##### Entries shown
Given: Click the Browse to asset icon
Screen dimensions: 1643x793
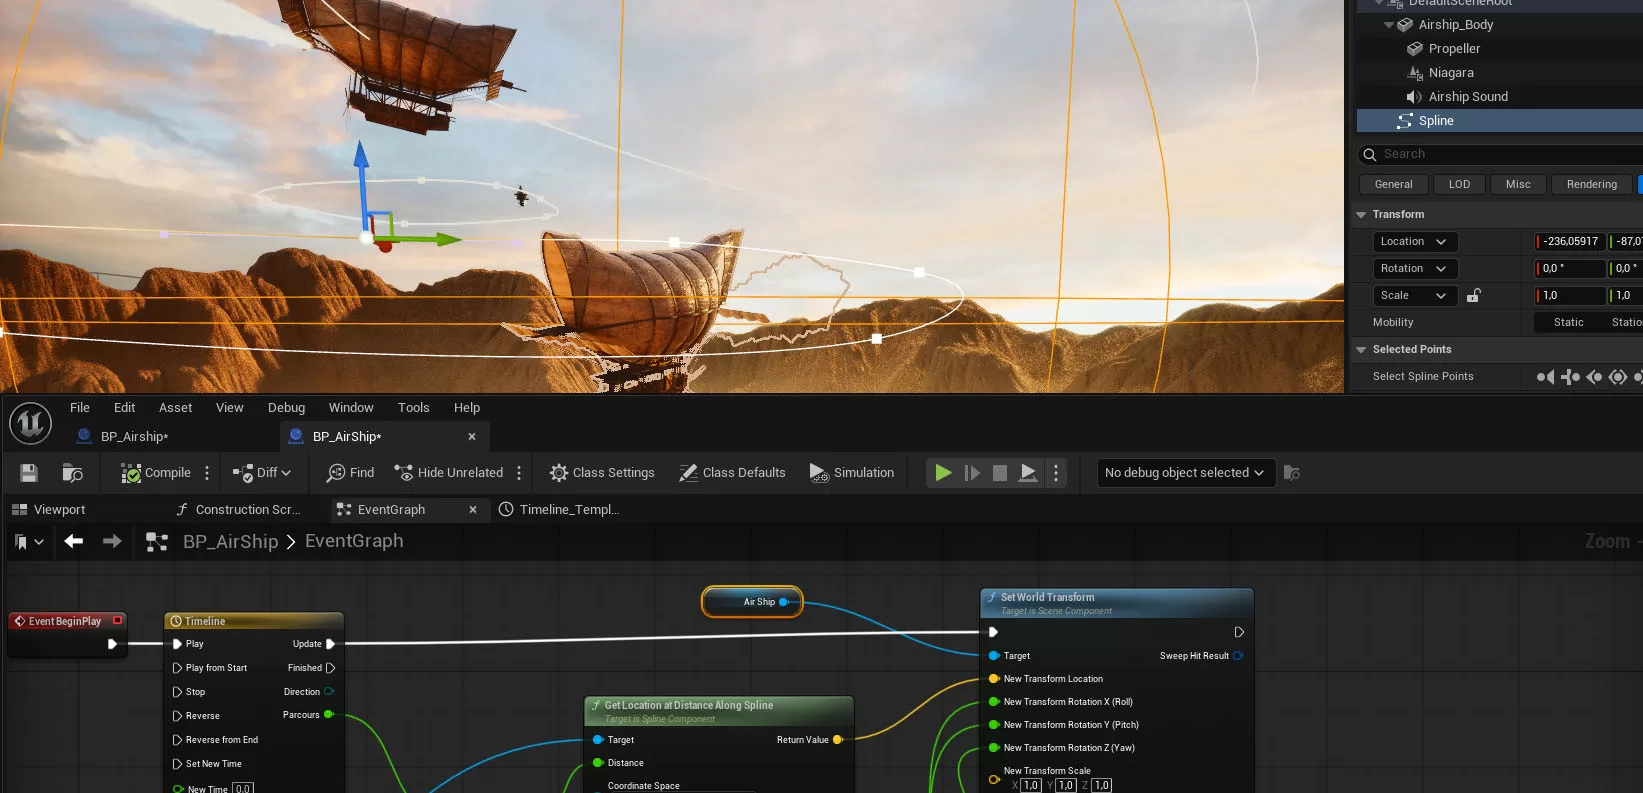Looking at the screenshot, I should pos(72,473).
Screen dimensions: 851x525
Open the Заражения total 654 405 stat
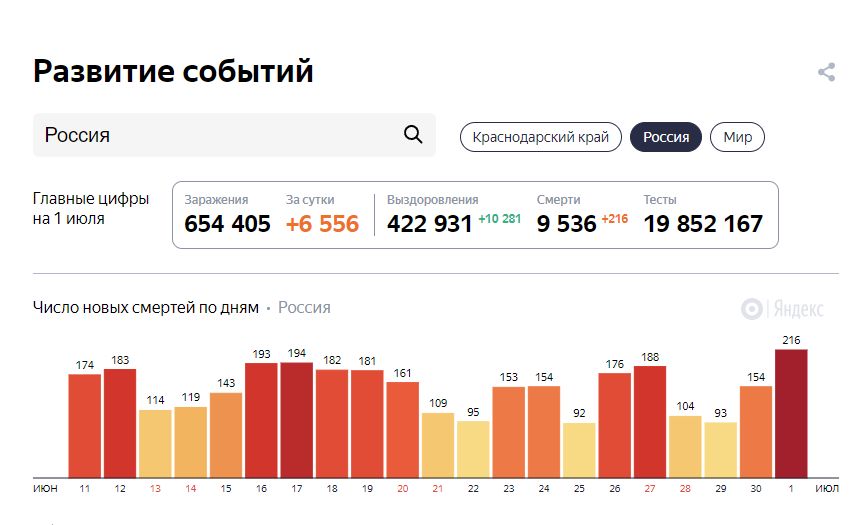click(x=227, y=223)
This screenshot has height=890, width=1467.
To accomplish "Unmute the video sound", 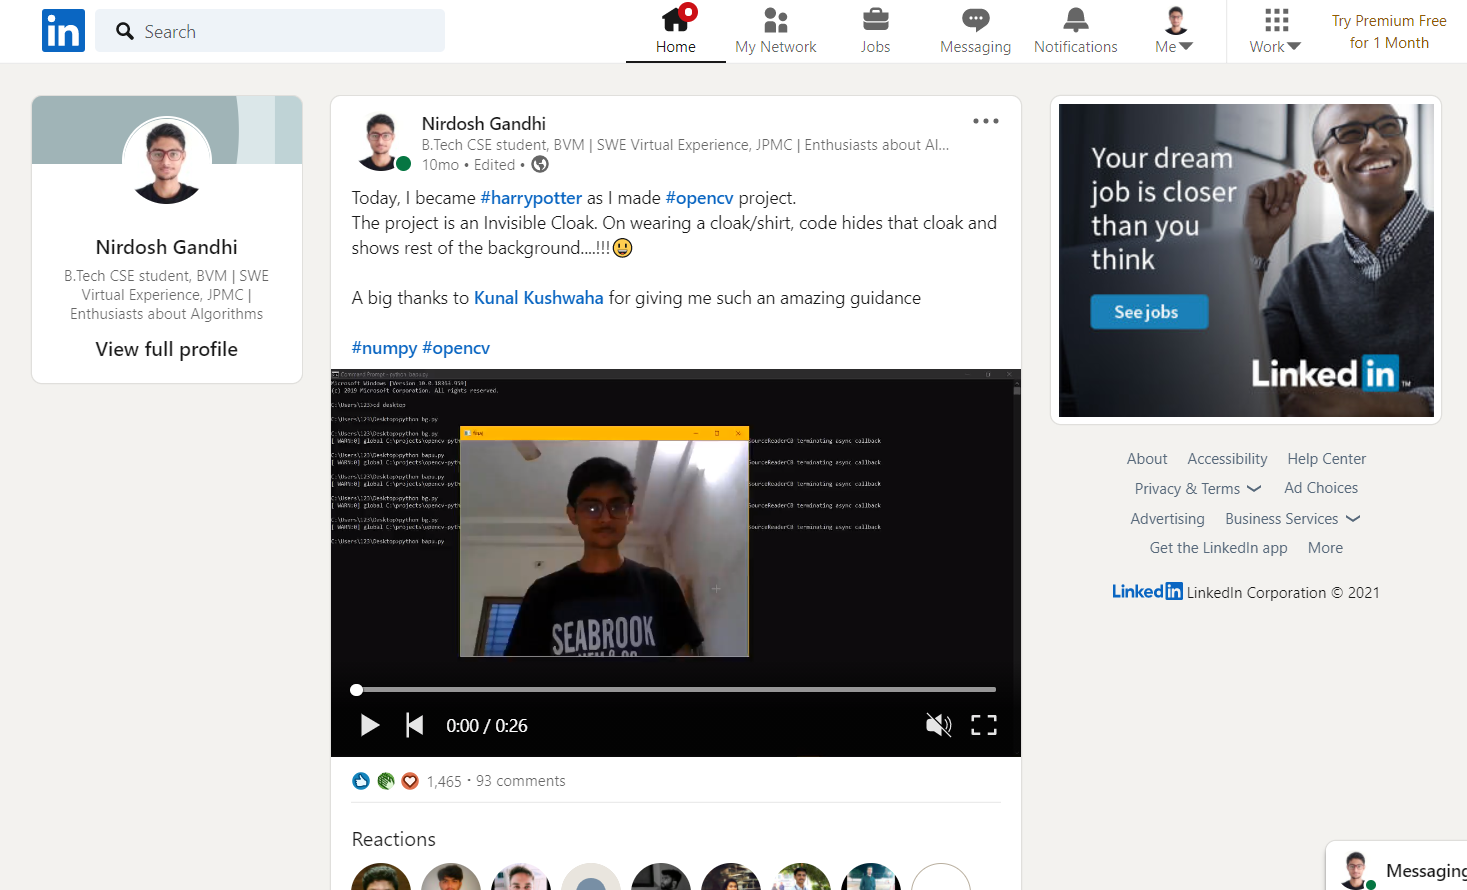I will 938,725.
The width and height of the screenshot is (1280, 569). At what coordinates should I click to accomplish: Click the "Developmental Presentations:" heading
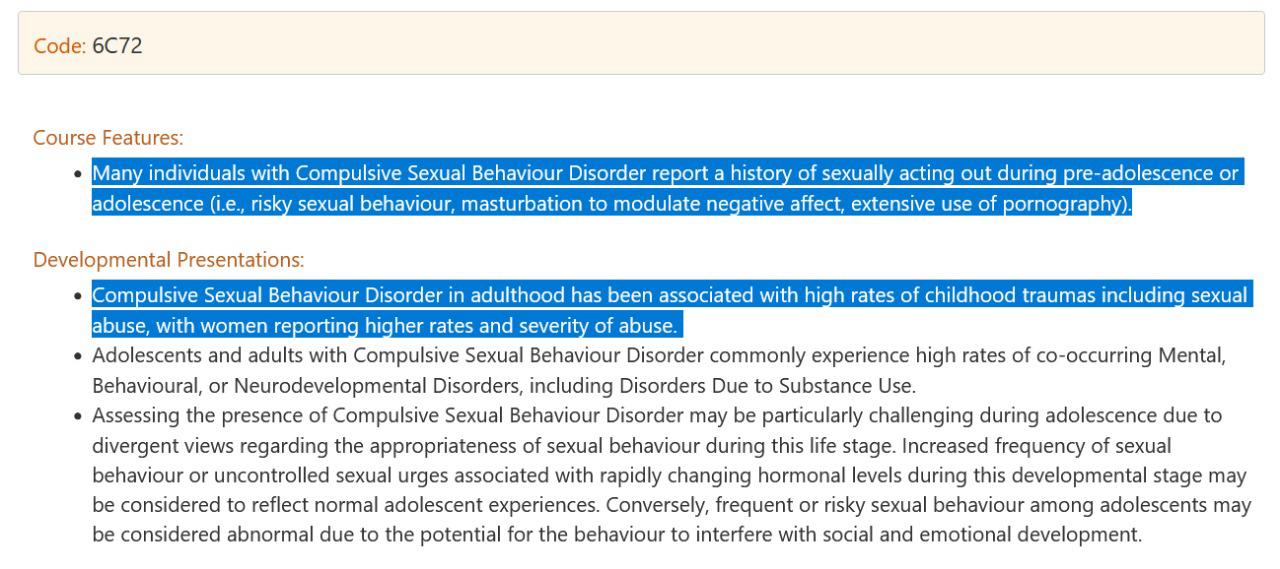coord(168,260)
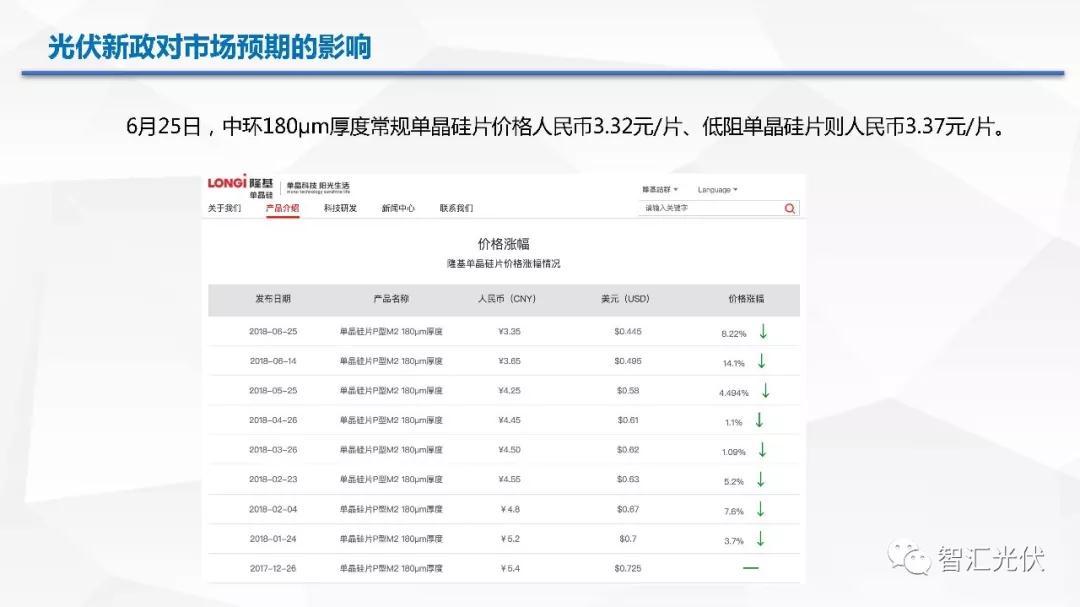The height and width of the screenshot is (607, 1080).
Task: Click the green down arrow for 2018-04-26
Action: click(x=760, y=421)
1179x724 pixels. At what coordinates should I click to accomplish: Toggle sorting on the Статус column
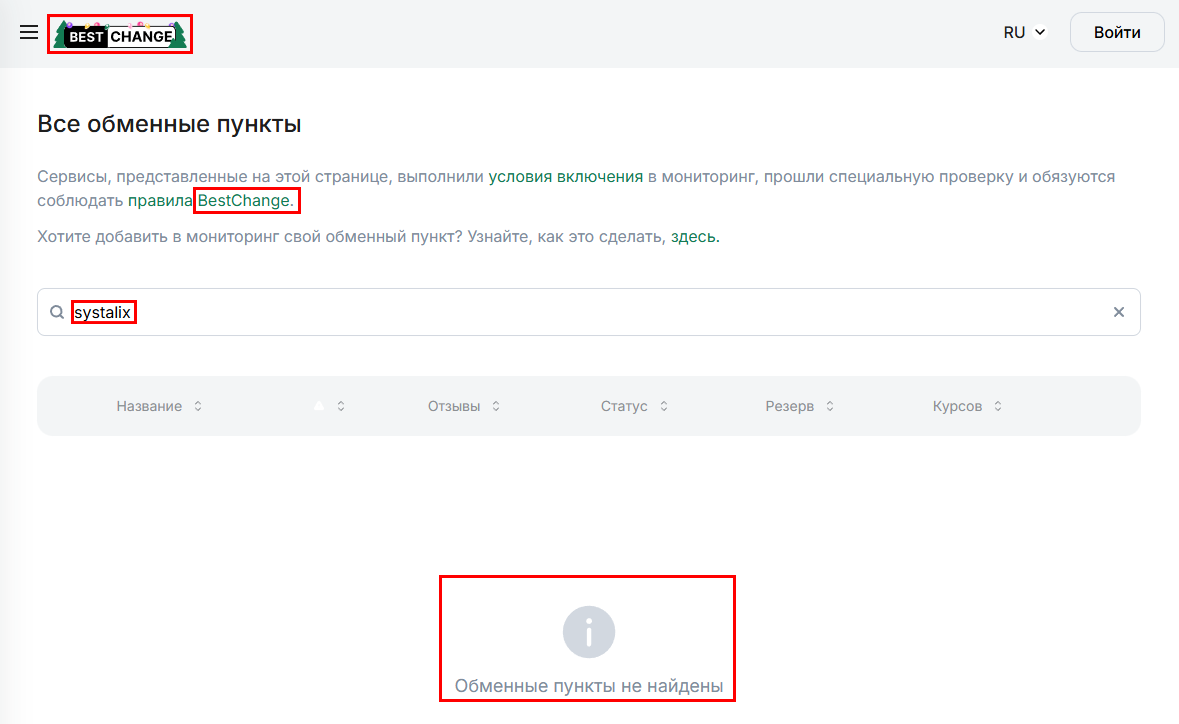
##########
Reproduce the lines verbatim, starting with the line that contains "The width and" and continuing through the final line. Omit the pictures from your reproduction.

The width and height of the screenshot is (1280, 569). At what coordinates should I click to accomplish: Click the "Developmental Presentations:" heading
coord(168,260)
The height and width of the screenshot is (607, 1080).
Task: Click the green down arrow for 2018-04-26
Action: click(x=760, y=421)
1179x724 pixels. At what coordinates should I click to accomplish: Toggle sorting on the Статус column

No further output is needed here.